You are viewing a plain text version of this content. The canonical link for it is here.
Posted to user@mesos.apache.org by Thomas Petr <tp...@hubspot.com> on 2016/06/17 21:27:17 UTC

Master slow to process status updates after massive killing of tasks?

Hey folks,

We got our Mesos cluster (0.28.1) into an interesting state during some
chaos monkey testing. I killed off 5 of our 16 agents to simulate an AZ
outage, and then accidentally killed off almost all running tasks (a little
more than 1,000 of our ~1,300 tasks -- not intentional but an interesting
test nonetheless!). During this time, we noticed:

- The time between our framework accepting an offer and the master
considering the task as launched spiked to ~2 minutes (which became doubly
problematic due to our 2 minute offer timeout)
- It would take up to 8 minutes for TASK_KILLED status updates from a slave
to be acknowledged by the master.
- The master logs contained tons of log lines mentioning "Performing
explicit task state reconciliation..."
- The killed agents took ~5 minutes to recover after I booted them back up.
- The whole time, resources were offered to the framework at a normal rate.

I understand that this is an exceptional situation, but does anyone ahve
any insight into exactly what's going on behind the scenes? Sounds like all
the status updates were backed up in a queue and the master was processing
them one at a time. Is there something we could have done better in our
framework <https://github.com/hubspot/singularity> to do this more
gracefully? Is there any sort of monitoring of the master backlog that we
can take advantage of?

Happy to include master / slave / framework logs if necessary.

Thanks,
Tom

Re: Master slow to process status updates after massive killing of tasks?

Posted by Joseph Wu <jo...@mesosphere.io>.
Looks like the master's event queue is filling up, although it's difficult
to tell what exactly is doing this.  From the numbers in the gist, it's
evident that the master has seconds to minutes of backlog.

In general, there is very little processing cost associated per "accept".
The master does, however, break an "accept" into two chunk which are placed
into the master's event queue (FIFO).  The first chunk logs "Processing
ACCEPT call for offers..." and queues the second chunk.  The second chunk
logs "Launching task..." (assuming this is what the offer was accepted
for).  The greater the time gap between the two logs, the more backlogged
the master is.

I don't think there's enough info to pinpoint the bottleneck.  If you ran
this test again, here are my recommendations:

   - Set up a monitor (i.e. script that polls) for
   /master/metrics/snapshot.  Look through this doc (
   http://mesos.apache.org/documentation/latest/monitoring/) to see what
   each value means.  The most interesting metrics would match the patterns "
   master/event_queue_*" and "
   master/messages_*".
   - Try to hit /__processes__ during your test, particularly when the
   master is backlogged.  This should show the state of the various event
   queues inside Mesos.  (Keep in mind that polling this endpoint *may*
   slow down Mesos.)
   - Check if Singularity is DOS-ing the master :)

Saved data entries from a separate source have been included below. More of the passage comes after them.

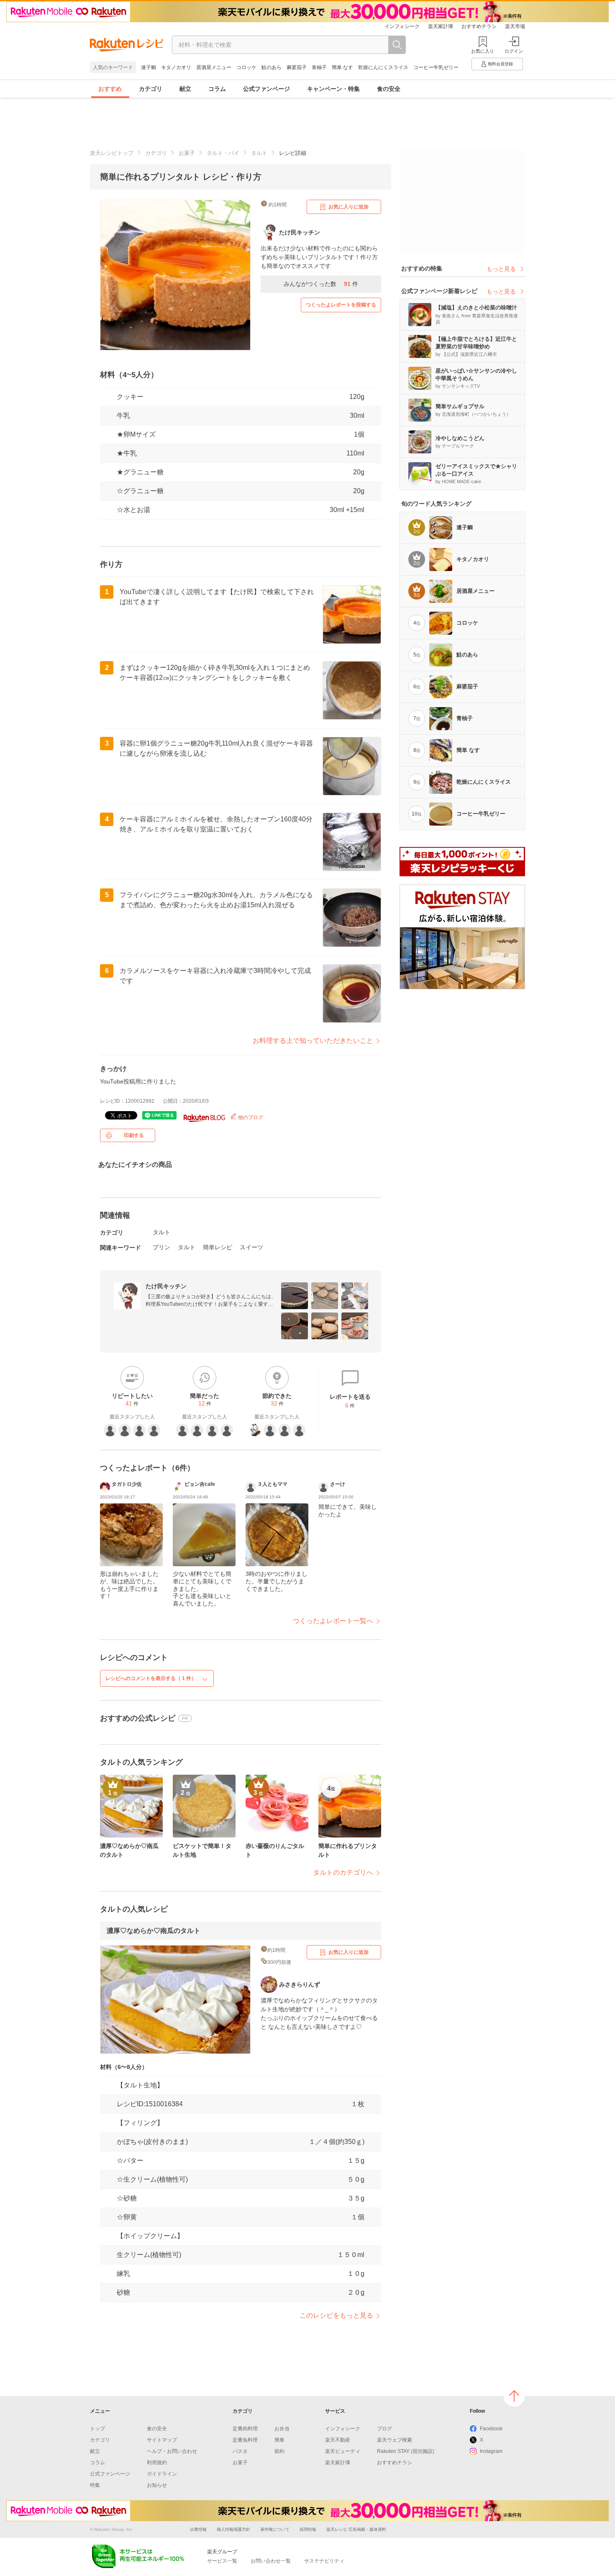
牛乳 (123, 415)
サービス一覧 (222, 2561)
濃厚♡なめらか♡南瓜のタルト (153, 1930)
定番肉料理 (245, 2429)
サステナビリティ (324, 2561)
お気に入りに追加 (348, 207)
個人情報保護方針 (233, 2529)
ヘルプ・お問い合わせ (172, 2451)
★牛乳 (127, 453)
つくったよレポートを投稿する (341, 305)
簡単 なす (342, 67)
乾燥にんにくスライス (383, 67)
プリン (161, 1247)
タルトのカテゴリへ (343, 1872)
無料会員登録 (500, 64)
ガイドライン (162, 2474)
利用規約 (157, 2462)
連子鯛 (148, 67)
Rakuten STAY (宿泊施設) (405, 2451)
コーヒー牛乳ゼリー (436, 67)
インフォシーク (402, 26)
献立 (185, 88)
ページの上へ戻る (514, 2396)
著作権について (275, 2529)
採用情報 (308, 2529)
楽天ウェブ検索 (394, 2440)
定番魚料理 (245, 2440)
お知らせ (157, 2485)
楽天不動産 (337, 2440)
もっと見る (501, 269)
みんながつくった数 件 (321, 284)
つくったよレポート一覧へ (333, 1620)
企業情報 (198, 2529)
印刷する (134, 1135)
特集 (95, 2485)
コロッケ (246, 67)
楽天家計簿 (440, 26)
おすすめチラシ (479, 26)
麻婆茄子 (297, 67)
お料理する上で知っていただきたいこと (313, 1040)
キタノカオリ (176, 67)
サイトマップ (162, 2440)
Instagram (491, 2451)
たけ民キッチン (166, 1286)
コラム (217, 88)
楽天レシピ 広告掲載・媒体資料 (356, 2529)
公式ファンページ (266, 88)
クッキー (130, 396)
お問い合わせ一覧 (271, 2561)
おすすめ (110, 88)
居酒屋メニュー (213, 67)
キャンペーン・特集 (333, 88)
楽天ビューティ (342, 2451)
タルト (259, 153)
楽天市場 (515, 26)
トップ (97, 2429)
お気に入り (482, 51)
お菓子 (187, 153)
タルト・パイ (223, 153)
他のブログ (250, 1117)
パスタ (240, 2451)
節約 (279, 2451)
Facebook (491, 2429)
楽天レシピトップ (111, 153)
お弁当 (282, 2429)
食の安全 (388, 88)
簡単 (279, 2440)
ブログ (384, 2429)
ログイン (514, 51)
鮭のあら (271, 67)
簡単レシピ (217, 1247)
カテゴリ (150, 88)
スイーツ (251, 1247)
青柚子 (319, 67)
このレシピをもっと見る (336, 2315)
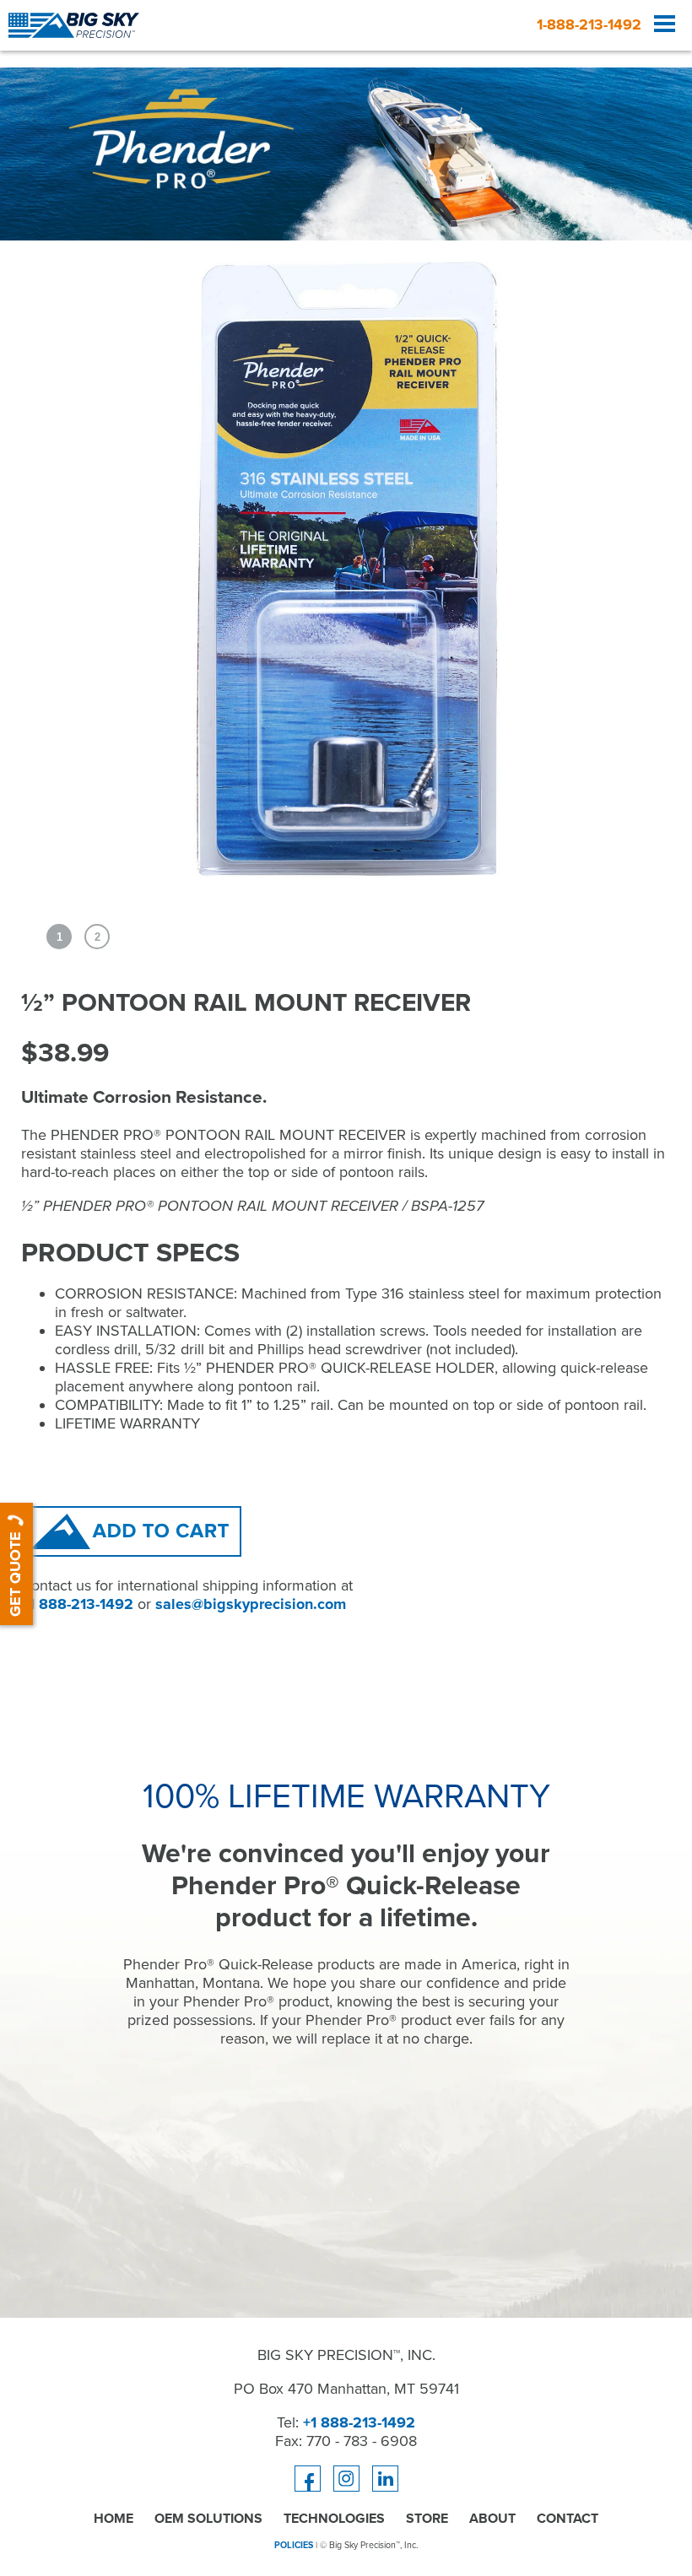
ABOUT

>    Singularity calls reconcileTasks() every 10 minutes. How often would
>    you expect to see that log line? At the worst point, we saw it printed 637
>    times in one minute in the master logs.
>
   ^ This is a framework-initiated action.  Unfortunately, there are a lot
   of framework calls in the old scheduler driver that *could* be batched
   but are not due to backwards compatibility.  If Singularity tries to
   reconcile 500 tasks in a single reconcileTasks() call, using the old
   scheduler driver, it will make 500 calls to Mesos :(
   We suspect the HTTP API will have much better scaling in situations like
   this.  And it will be worthwhile to start migrating over to the new API.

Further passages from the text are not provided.